Identity simply determines if you’re work centric or family centric. How would you answer the question about monitoring personal-related communications—such as emails, texts, and phone calls—when you’re at work?
Most women have a dual-centric identity, meaning they “put a high identity on both work and family roles and have dual investment in each.”
Control identifies how much power you have over your boundaries. Interruption describes how much you allow work to interrupt family time or vice versa.
Many research studies have found a strong correlation between feeling in control and lower stress levels, higher work satisfaction and better family interactions. Those who have higher psychological control identify more options and resources they can use to manage conflicts.
Survey participants responded to statements on a rating scale ranging from “strongly disagree” to “strongly agree.”
The study found that it doesn’t matter whether you’re an integrator, a separator or a cycler. Gender, family situation and occupation also matter less in determining balance than how you self-manage your career.

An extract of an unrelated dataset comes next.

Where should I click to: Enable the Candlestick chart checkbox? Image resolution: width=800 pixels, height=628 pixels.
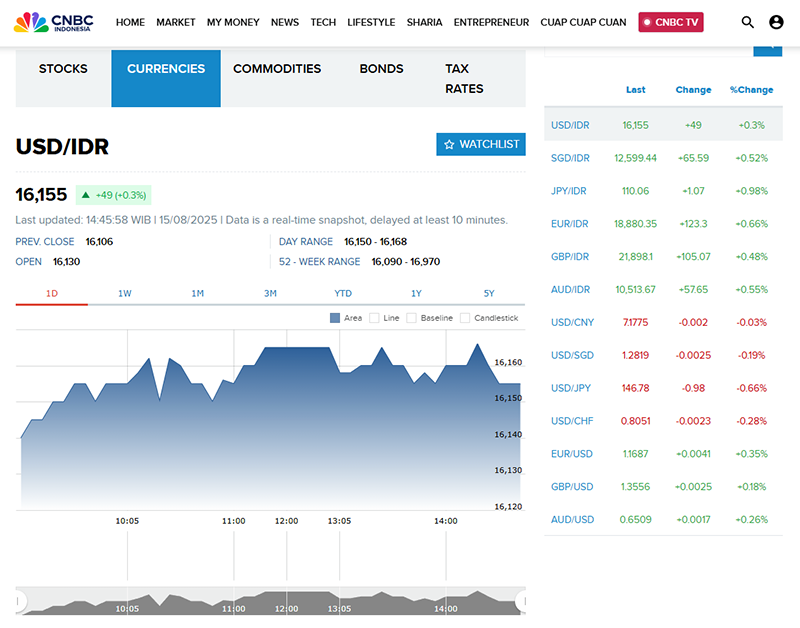point(465,318)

What determines how well you’re able to self-manage is how much your job allows you to control your environment. On paper, teaching a night class might appear to be a perfect fit for a mother who can spend the day with her child. But if she must teach in an urban area with a high crime rate, that assignment isn’t so perfect. Boundaries should align with values.

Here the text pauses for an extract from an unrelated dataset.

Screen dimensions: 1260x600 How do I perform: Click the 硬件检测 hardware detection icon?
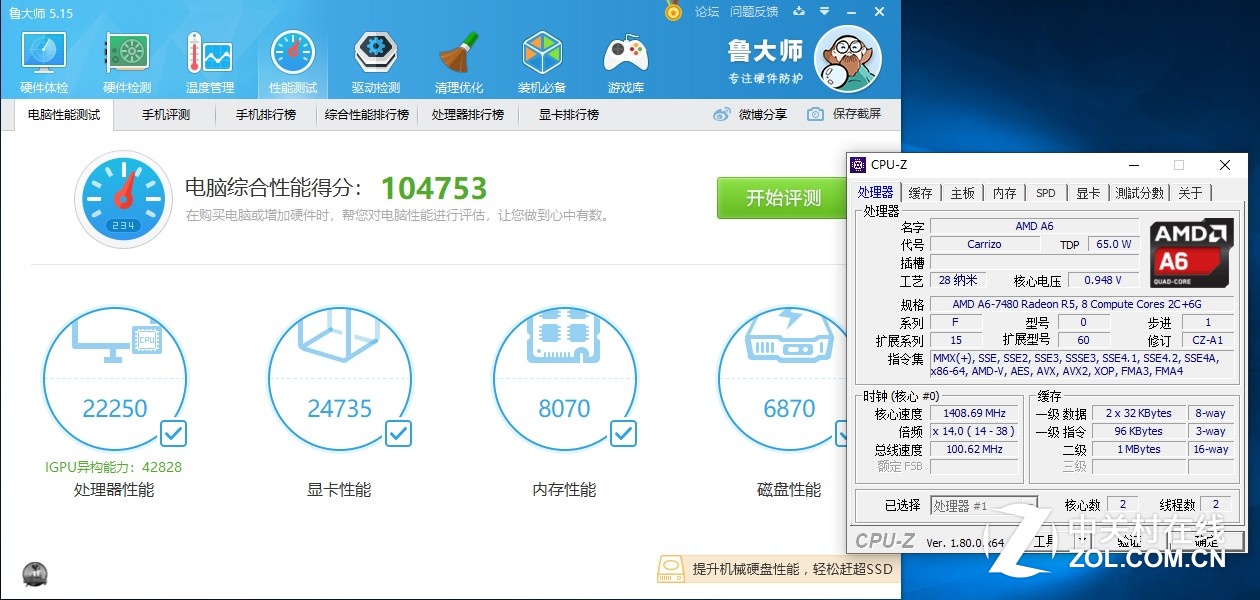[x=127, y=60]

Specialization, career development
Recognizing the diversity of their employees, some schools have created policies such as stopping the tenure clock for new mothers, allowing faculty to separate work and family more. On paper, the policy appears helpful, but often these separation policies come with traps.
Often there’s an unspoken assumption that those who stop the tenure clock are less serious about their careers. Others see the penalties for those who use the policy and instead practice “bias avoidance” by not using the policies that may generate bias against them.

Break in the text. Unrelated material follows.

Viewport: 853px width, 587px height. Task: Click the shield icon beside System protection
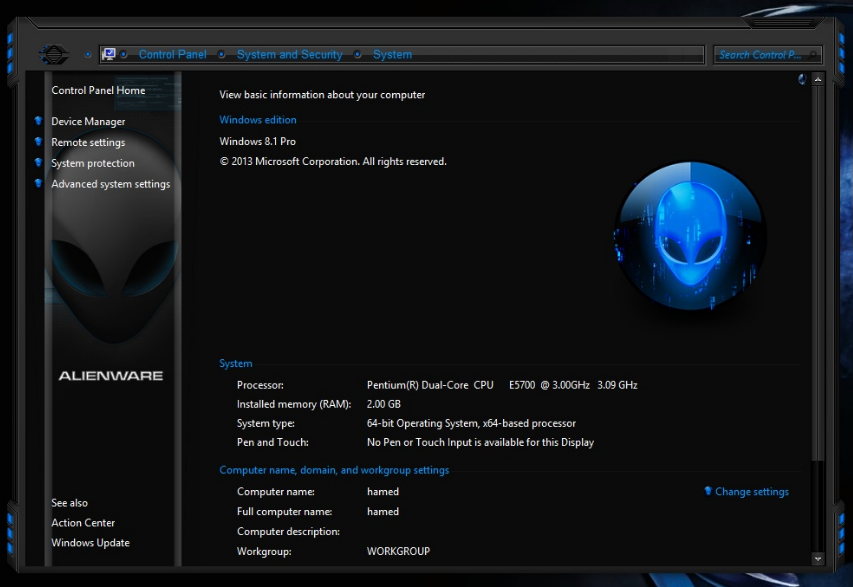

Technology is seen as both a blessing and a curse, but it can be beneficial if you regulate it to fit your style. If you’re an integrator who is constantly on your smartphone, you may be happy. But check to see that the other stakeholders are happy too, including your colleagues, boss, family, partner.
Kossek contends that people should be allowed to separate work and life, and recommends more career development for each faculty member to learn how to do it.
• Specializing could help faculty manage boundaries better. “Maybe after a certain time, universities can emphasize more specialization,” she said. “This might be more conducive for family life at different stages of a career.”
There needs to be a way for people to be both on- and off-track. “I think some faculty burn out on constant pressure to publish,” said Kossek. She suggests that for faculty who at a particular career stages feel better suited to focus their talents on teaching or service contributions, rather than having all faculty continuously publish, they could be required to get continuing education credits like medical doctors do.
To handle electronic interruptions, departments could help their faculty by developing email etiquette norms.
• Recognizing the volleyer or cycler style—when to be fully work-focused or fully family-focused—could minimize problems and support the strengths of both integrators and separators.
• The faculty job is undergoing a metamorphosis. There needs to be a definition of “professional” work and what constitutes full time. Is it the number of hours per week, the number of articles published, the number of classes taught?
• Schools might create interventions to increase the sense of control for the separators, while the integrators need to be told it’s okay to leave their work at work.
Perhaps the best news is that there’s no one best way to manage boundaries. What may be a blessing to one person could be a nightmare to another.